** Material provided **
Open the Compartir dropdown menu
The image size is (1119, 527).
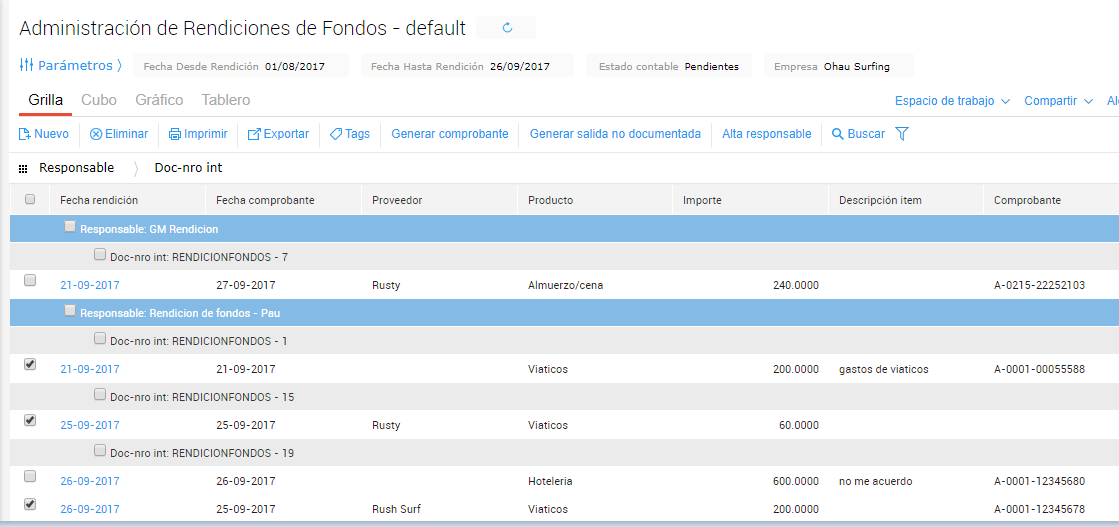[x=1064, y=101]
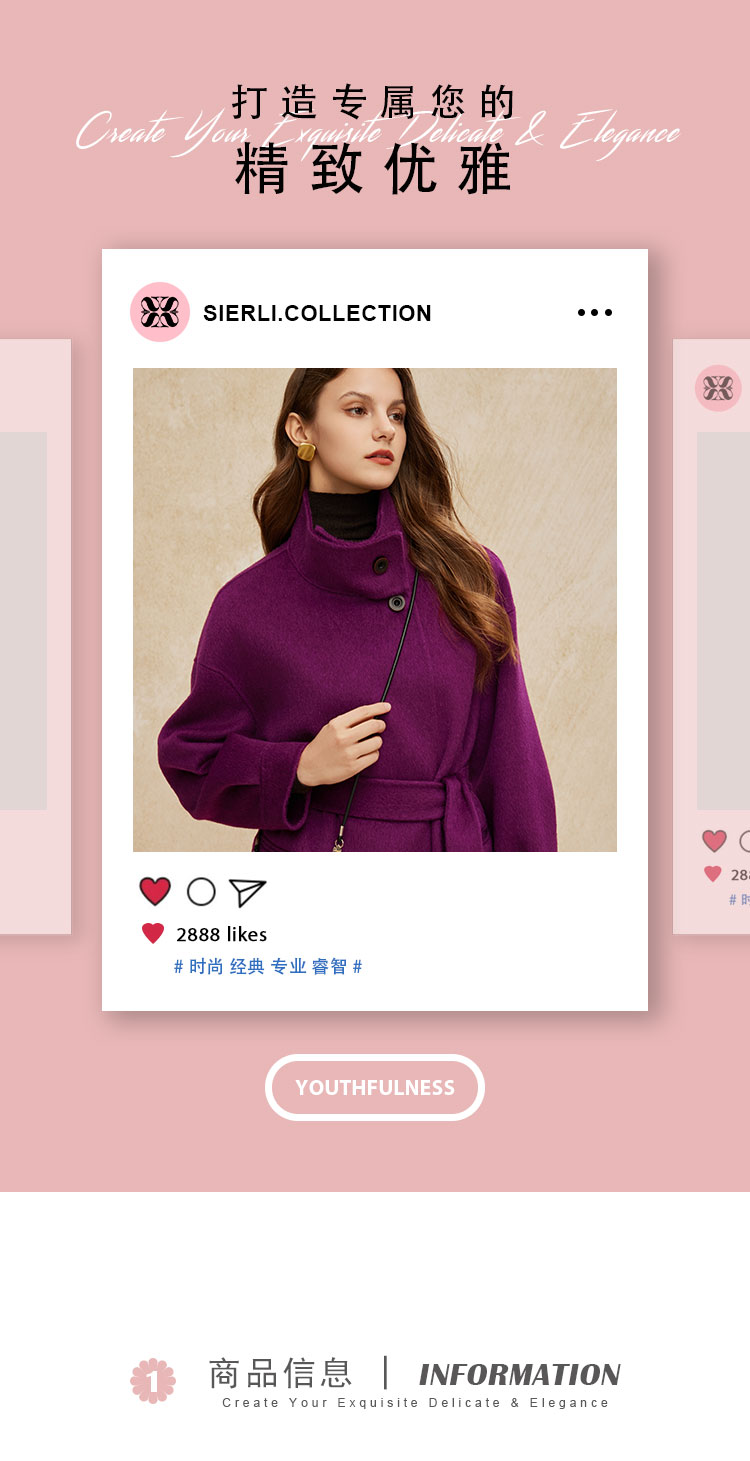The width and height of the screenshot is (750, 1461).
Task: Like the post with the outlined heart icon
Action: 155,891
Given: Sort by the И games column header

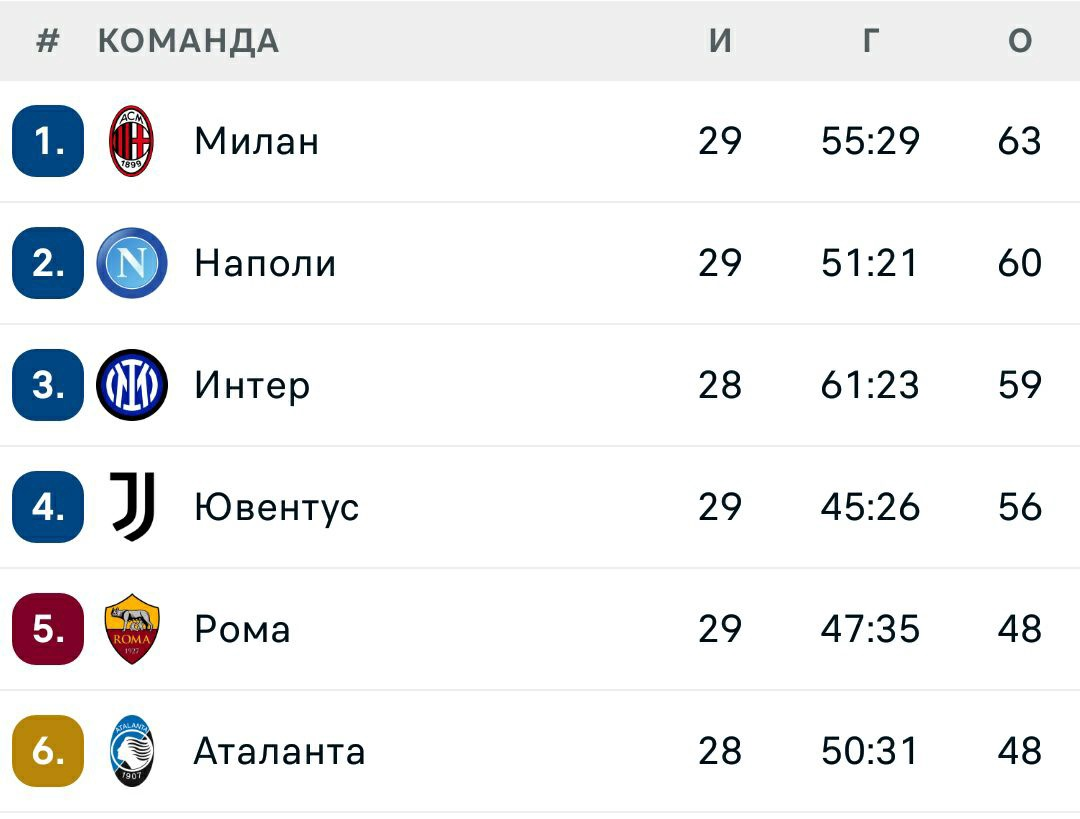Looking at the screenshot, I should coord(720,41).
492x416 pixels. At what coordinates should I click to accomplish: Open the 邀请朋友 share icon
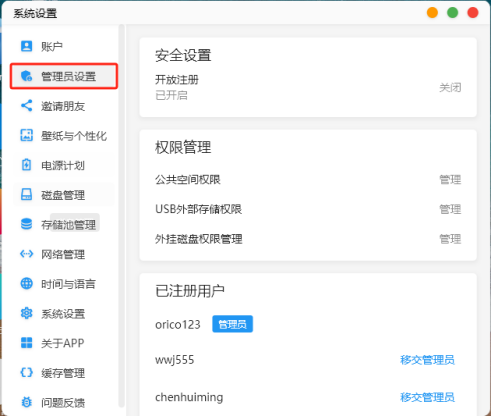coord(27,106)
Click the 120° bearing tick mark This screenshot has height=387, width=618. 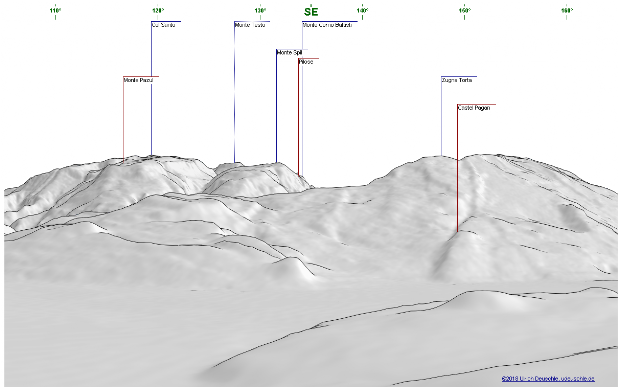coord(158,17)
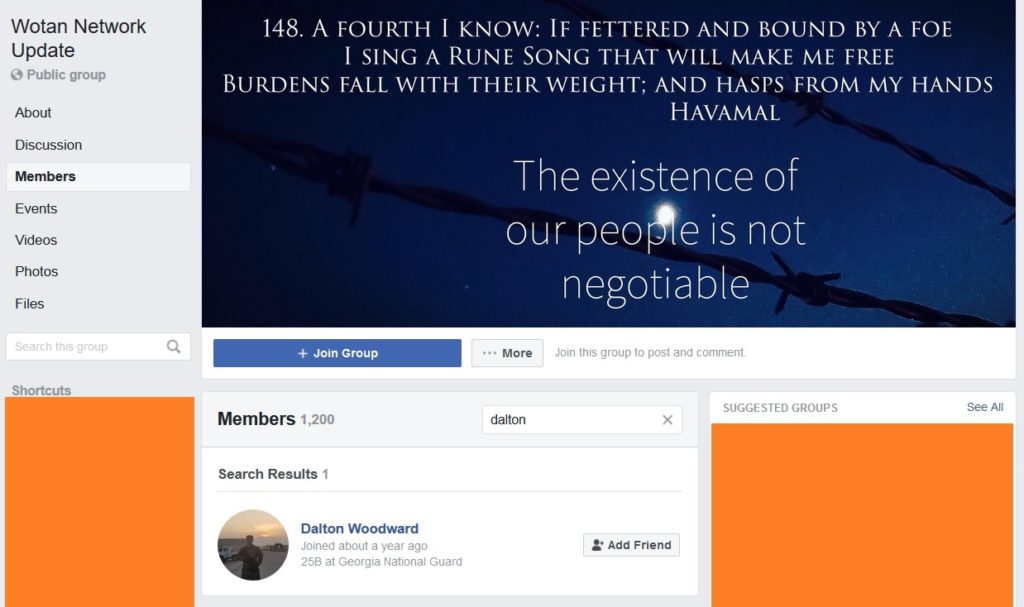Click See All suggested groups
The width and height of the screenshot is (1024, 607).
click(985, 407)
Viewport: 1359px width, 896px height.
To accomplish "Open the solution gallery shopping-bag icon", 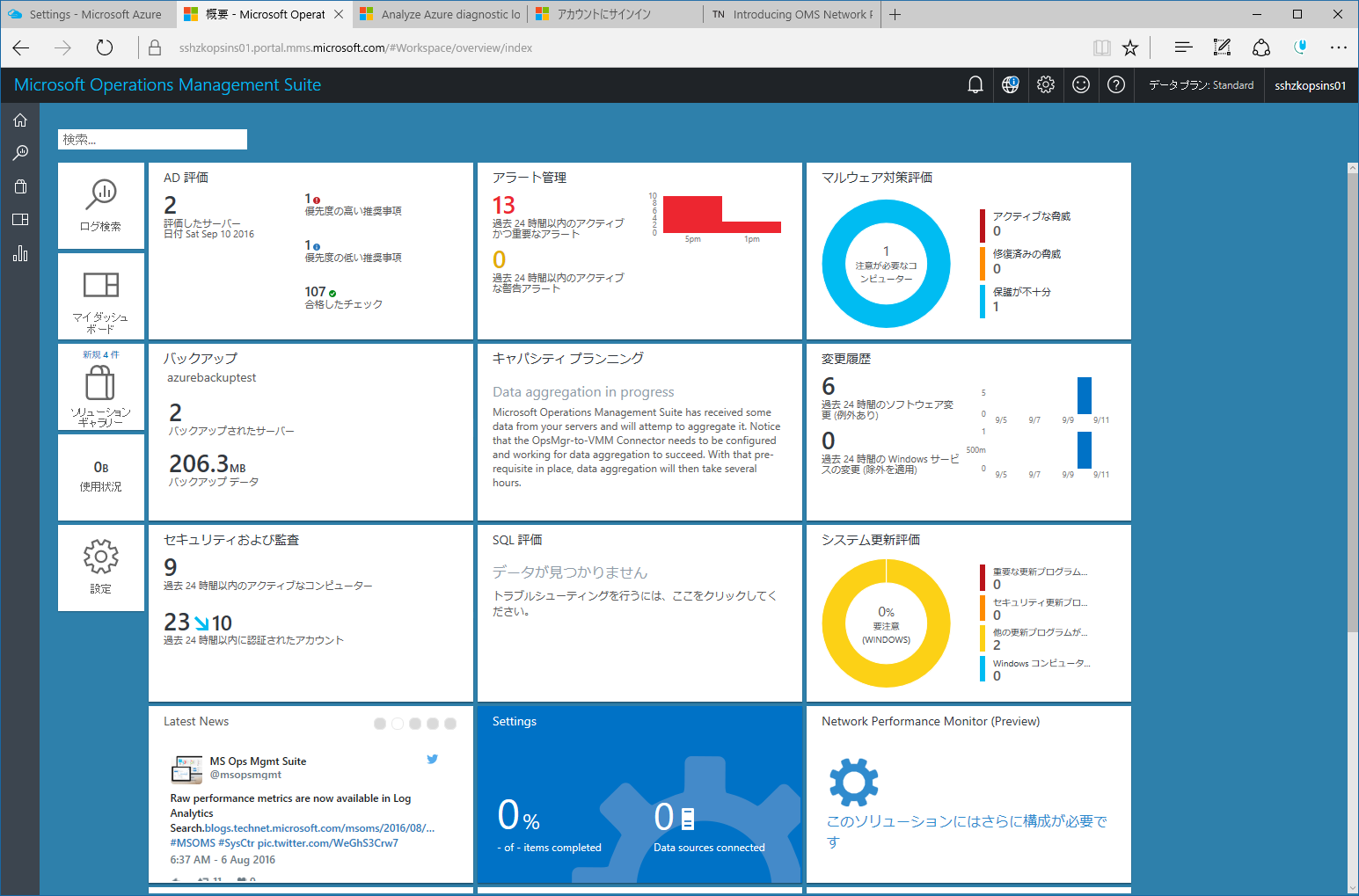I will 19,186.
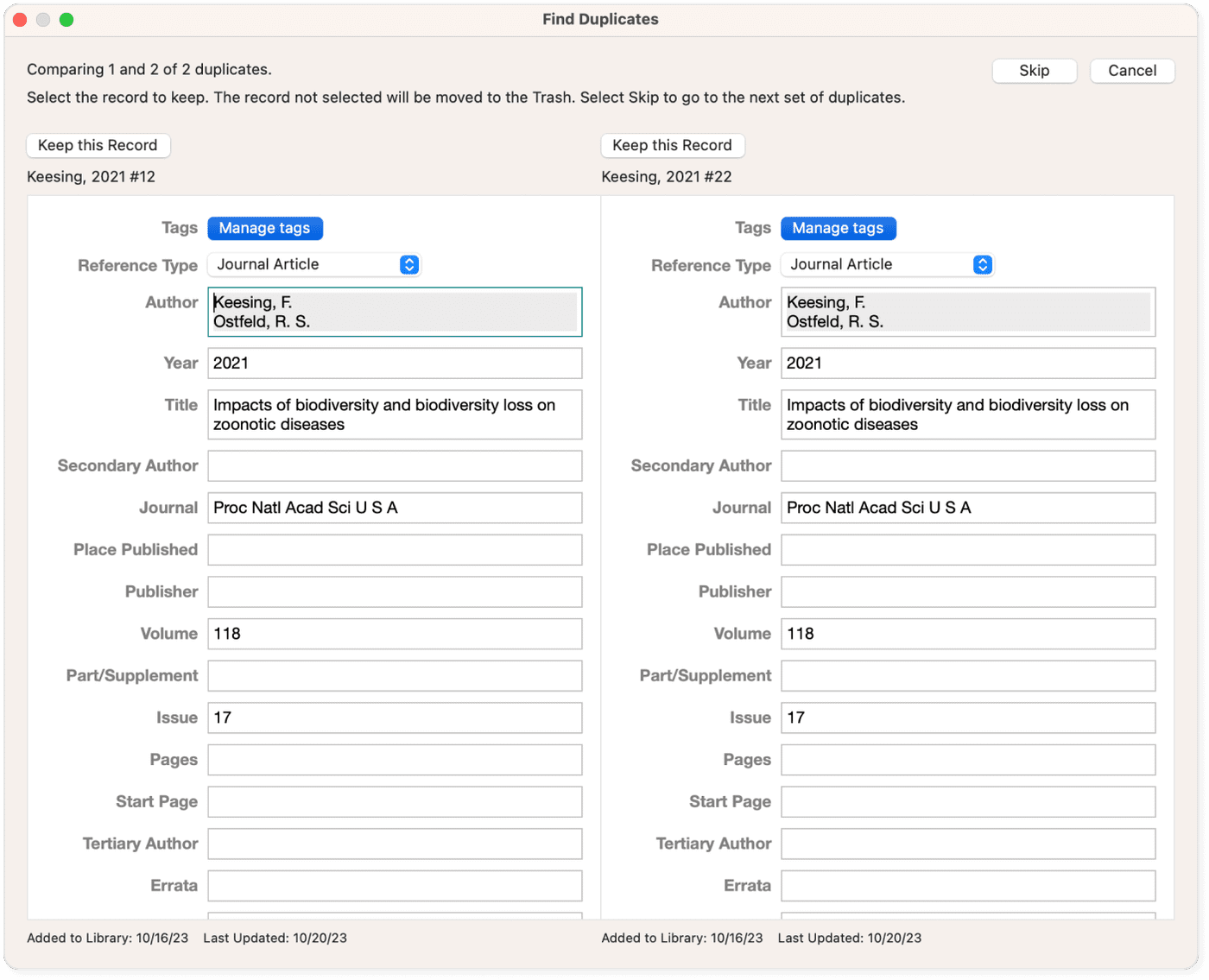Cancel the duplicate comparison
The width and height of the screenshot is (1209, 980).
(1131, 70)
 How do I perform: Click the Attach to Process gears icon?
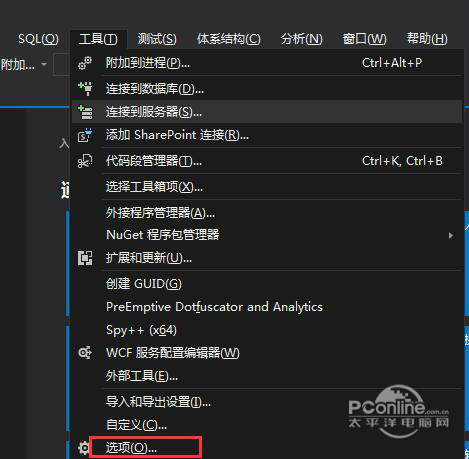[85, 63]
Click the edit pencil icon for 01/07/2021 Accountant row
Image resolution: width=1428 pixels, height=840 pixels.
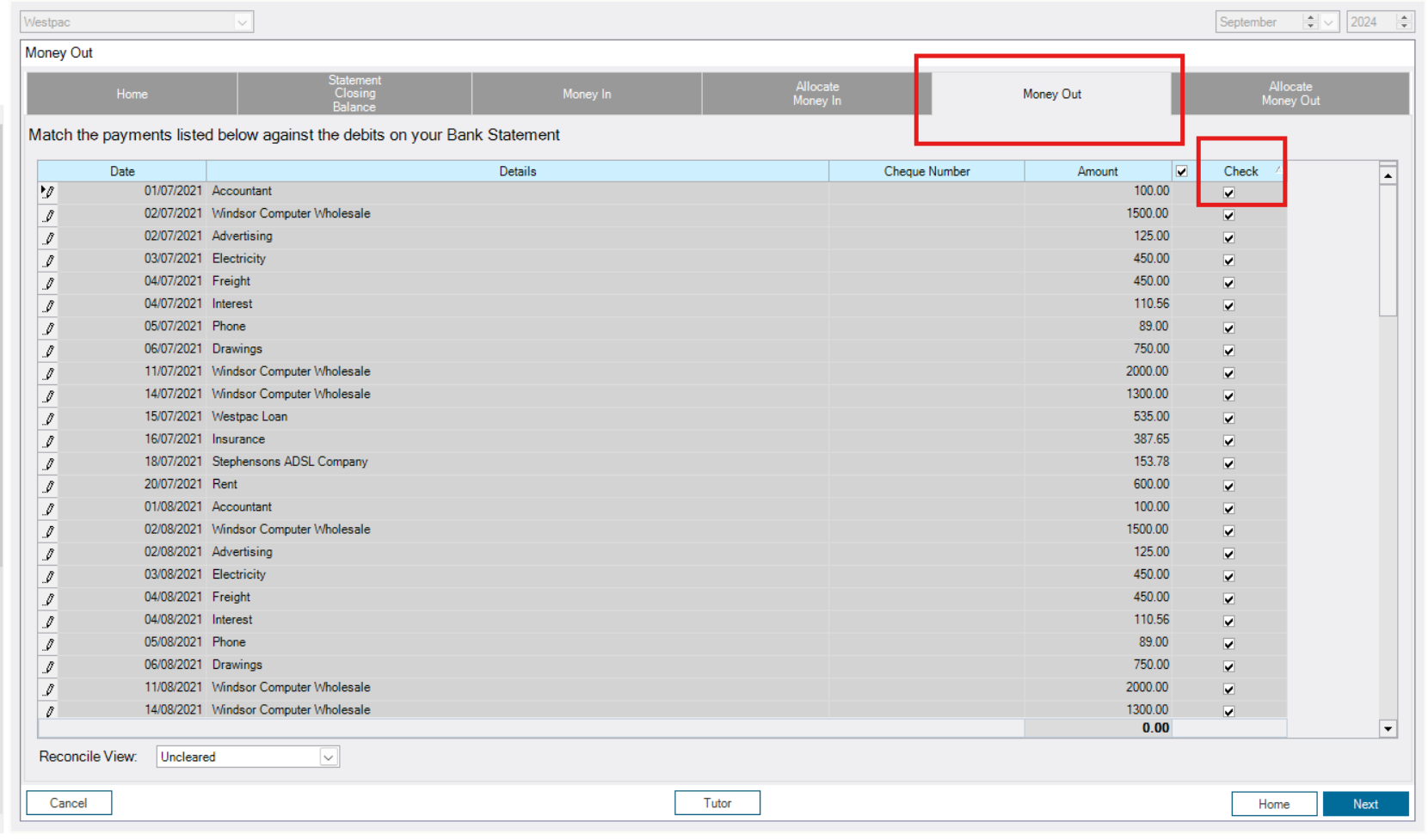click(x=49, y=192)
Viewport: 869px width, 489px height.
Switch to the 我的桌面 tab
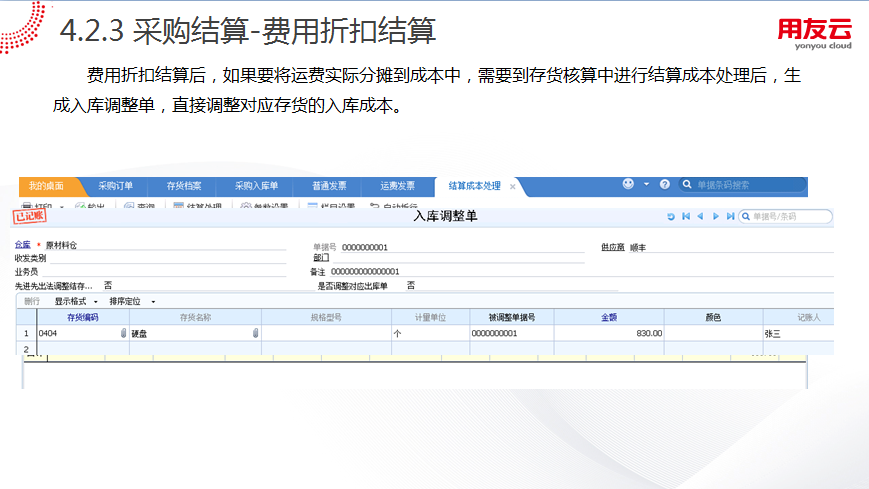(x=46, y=186)
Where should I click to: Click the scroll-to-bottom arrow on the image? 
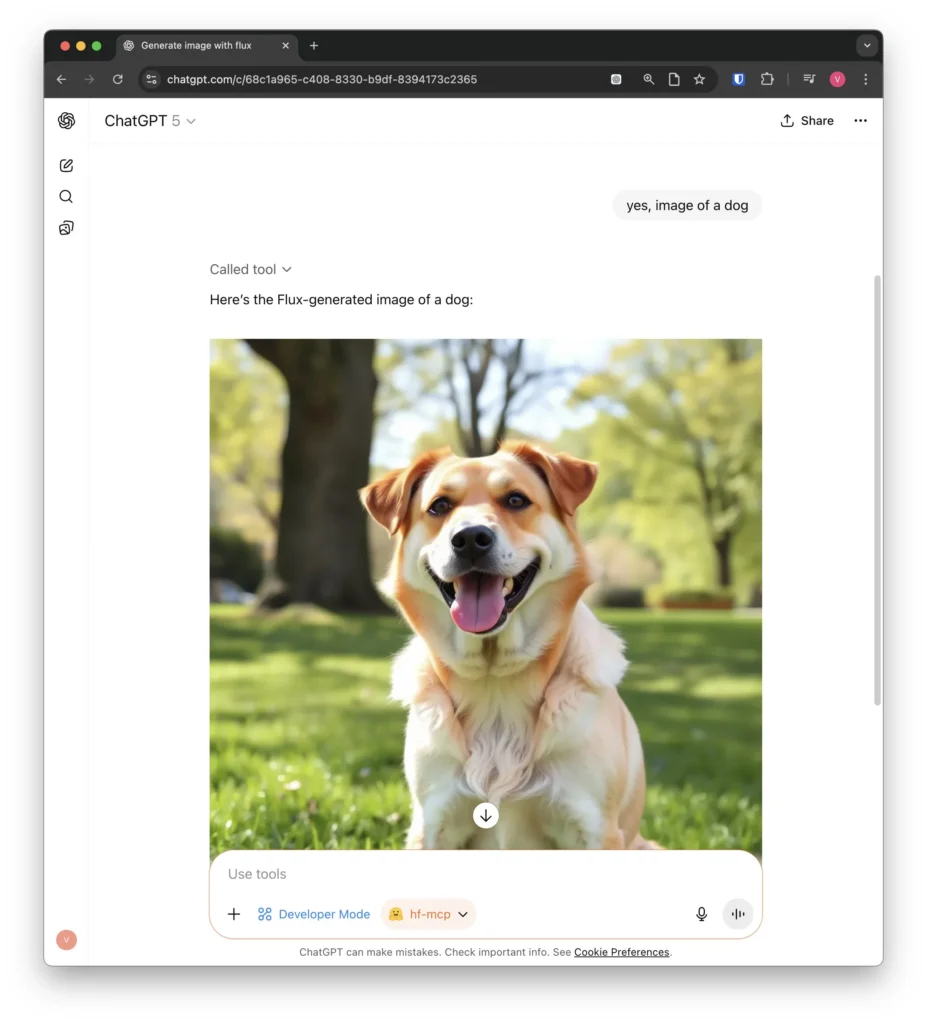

** Exercise instructions **
Quote everything in the listing from the line containing "How do I perform: Click" down through the end of the listing, leaving the pictures out of your answer.

** Answer to this task **
 How do I perform: Click the Attach to Process gears icon?
[85, 63]
Click the edit pencil icon for 01/07/2021 Accountant row
Image resolution: width=1428 pixels, height=840 pixels.
click(x=49, y=192)
Viewport: 869px width, 489px height.
Switch to the 我的桌面 tab
(x=46, y=186)
Where should I click to: Click the scroll-to-bottom arrow on the image? 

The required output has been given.